Social networking site Bebo has transmitted 501 photos, drawings and text messages into space using a giant radio-telescope in the Ukraine that is used to track asteroids.
The communications were selected through a contest on the site called A Message From Earth, Bebo users sent in images that they believed would best represent life on Earth.
The messages will travel at light speed, and will pass the moon in just 1.7 seconds and will leave the solar system in seven hours, heading to Gliese 581c, the target planet 20.5 light years away. The messages will reach its destination during the spring of 2029.
A reply to the message from Earth would not be received for 40 years.
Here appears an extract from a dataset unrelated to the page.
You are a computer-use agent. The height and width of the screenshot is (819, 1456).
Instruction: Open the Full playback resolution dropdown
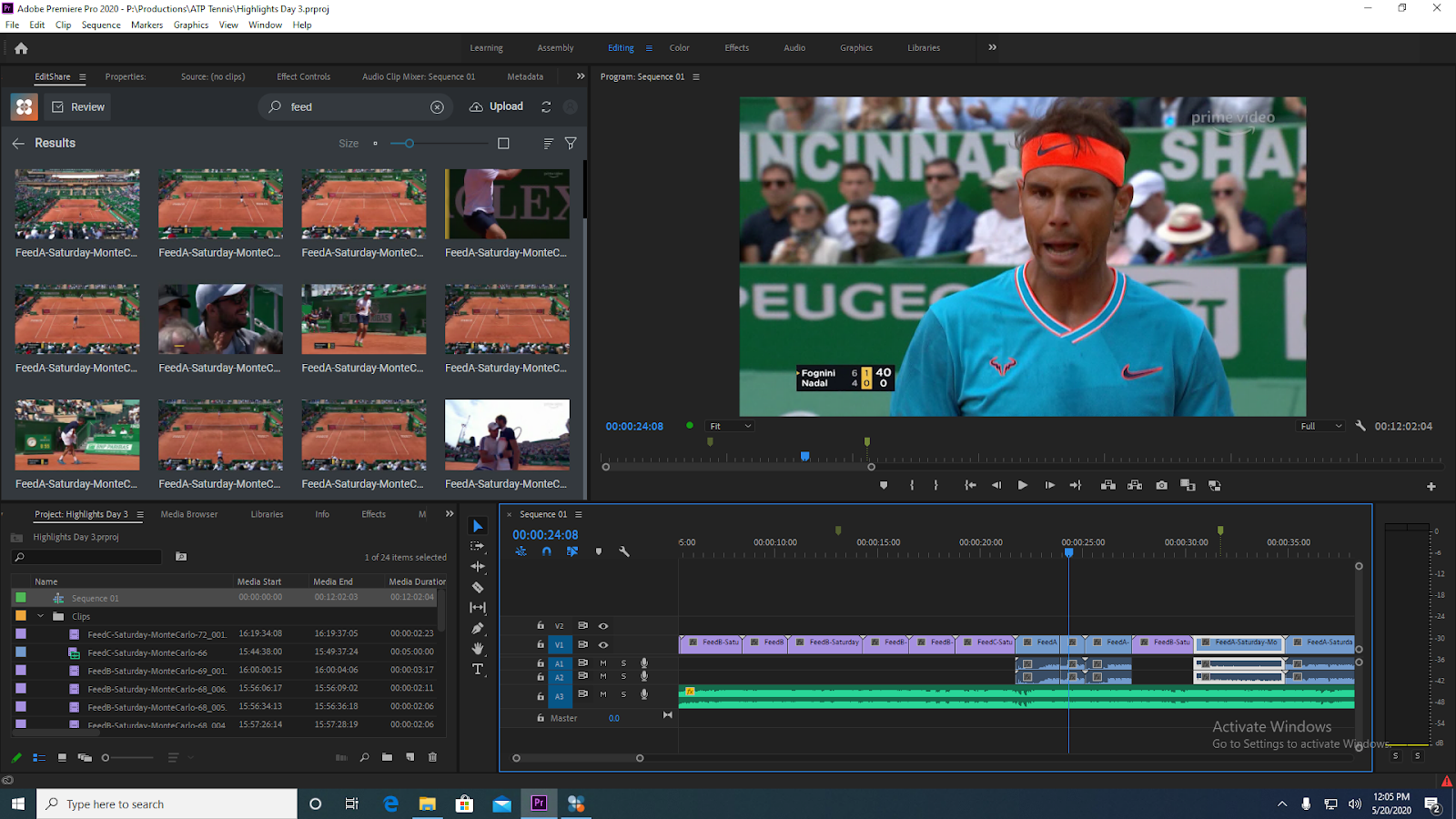(x=1320, y=426)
The messages have been translated in to a binary format and will travel 120 trillion miles into space sent using high powered radio waves from the National Space Agency of the Ukraine’s RT-70 radar telescope in Evpatoria.
“A Message From Earth presents an opportunity for the digital natives of today, for whom the Internet is both a fact of life and an integral part of their lives, to reconnect with science and the wider universe in a simple, fun and immersive way,” said Mark Charkin, Bebo VP Sales.
A Message from Earth is backed by RDF Media Group, the company behind TV shows such as Shipwrecked, Location Location Location and Wife Swap.
“We were originally looking at the feasibility of developing a stand-alone site, but it makes total commercial sense for us to partner exclusively with Bebo to give us critical mass in terms of the audience from launch,” said Zad Rogers, Creative Director of RDF Digital.